The initial phase of the landing took over an hour, as the Romans established themselves on that narrow strip of sand between the sea and the close-packed palms. Throughout it, Drusus was uncomfortably aware of the tales told by the survivors of the first expedition of Mexican arrows that mysteriously appeared out of nowhere and went straight to the most vulnerable places. But nothing like that happened today. He set the landing party immediately to work cutting down trees and building rafts on which they could transport the rest of the men and equipment and provisions to the camp they would establish here. All up and down the coast, the other commanders were doing the same. The fleet, bobbing out there at anchor, was an inspiring sight: the stout heavy hulls, the high bridges, the great square sails aglow with the Imperial colors.
In the dazzling brightness of the new day the last of Drusus’s uncertainties evaporated.
“We have come,” he said to Marcus Junianus. “Soon we will see this place. And then we will conquer it.”
“You should write those words down,” Marcus said. “In future centuries schoolchildren will quote them.”
“They are not entirely original with me, I’m afraid,” said Drusus.
The Norseman who had enmeshed the Emperor Saturninus in these fantasies of conquest was a certain Haraldus, a gigantic fair-haired mountain of a man who had turned up at the Emperor’s winter palace at Narbo in Gallia bearing wild tales of golden kingdoms across the sea.

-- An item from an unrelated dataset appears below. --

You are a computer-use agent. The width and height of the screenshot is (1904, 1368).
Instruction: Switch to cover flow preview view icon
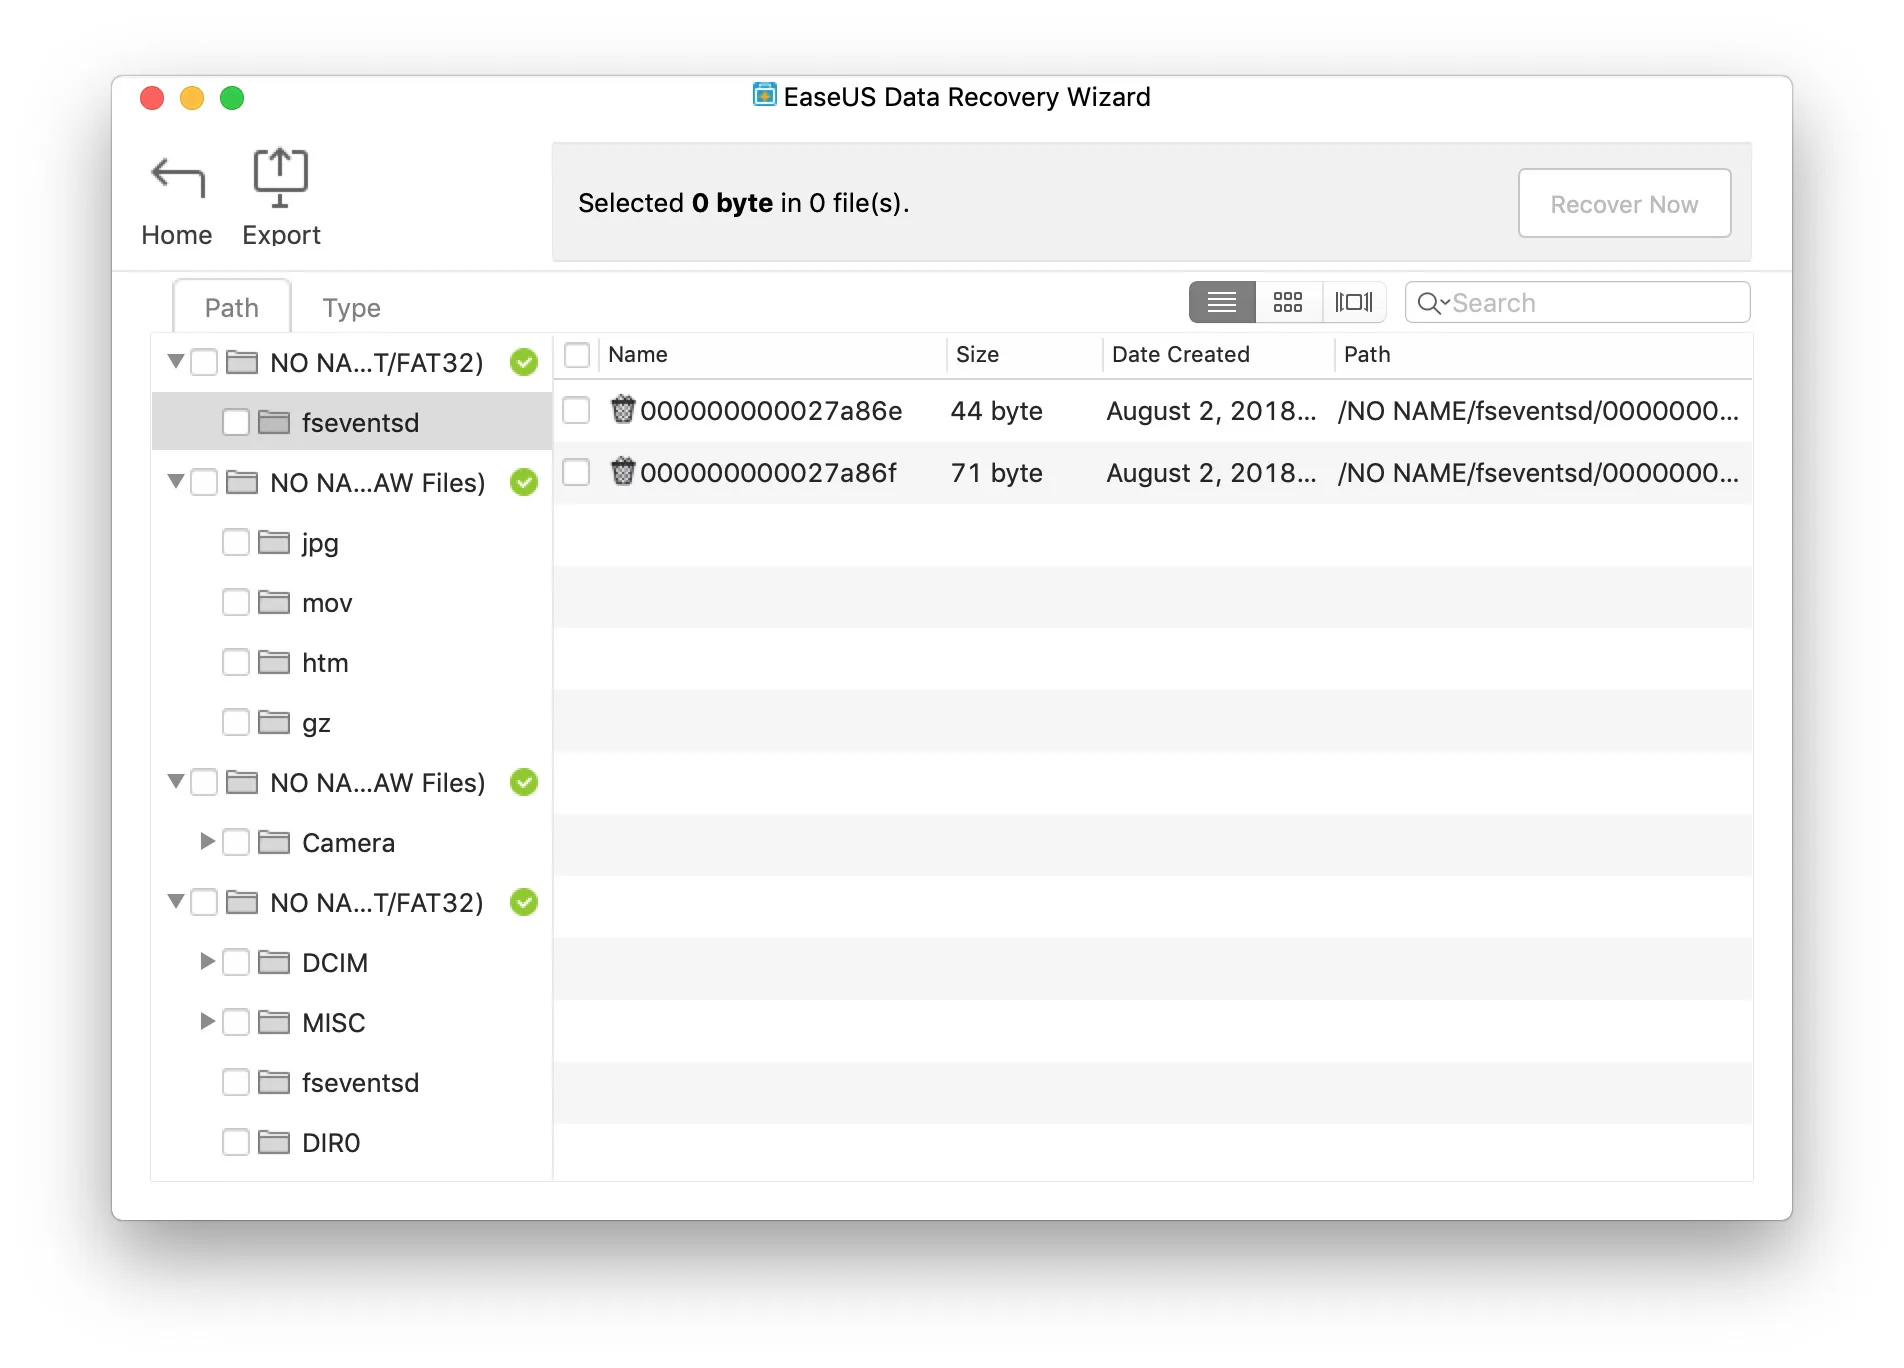pos(1353,302)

He claimed to have seen at least one of them with his own eyes.
These Norsemen, a savage warlike sort, were common sights in both halves of the Empire. A good many of them had made their way to Constantinopolis, which in their language was called Miklagard, “the mighty city.” For a hundred years now the Eastern Emperors had maintained an elite corps of these men—Varangians, they called themselves, “Men of the Pledge”—as their personal bodyguards. Often enough they turned up in the Western capital, too, which they also referred to as Miklagard. Because they reminded Western Romans of their ancient enemies the Goths, to whom they were closely related, the Emperors at Roma had never cared to hire their own force of Varangian guards. But it was interesting to listen to the tales these much-traveled seafarers had to tell.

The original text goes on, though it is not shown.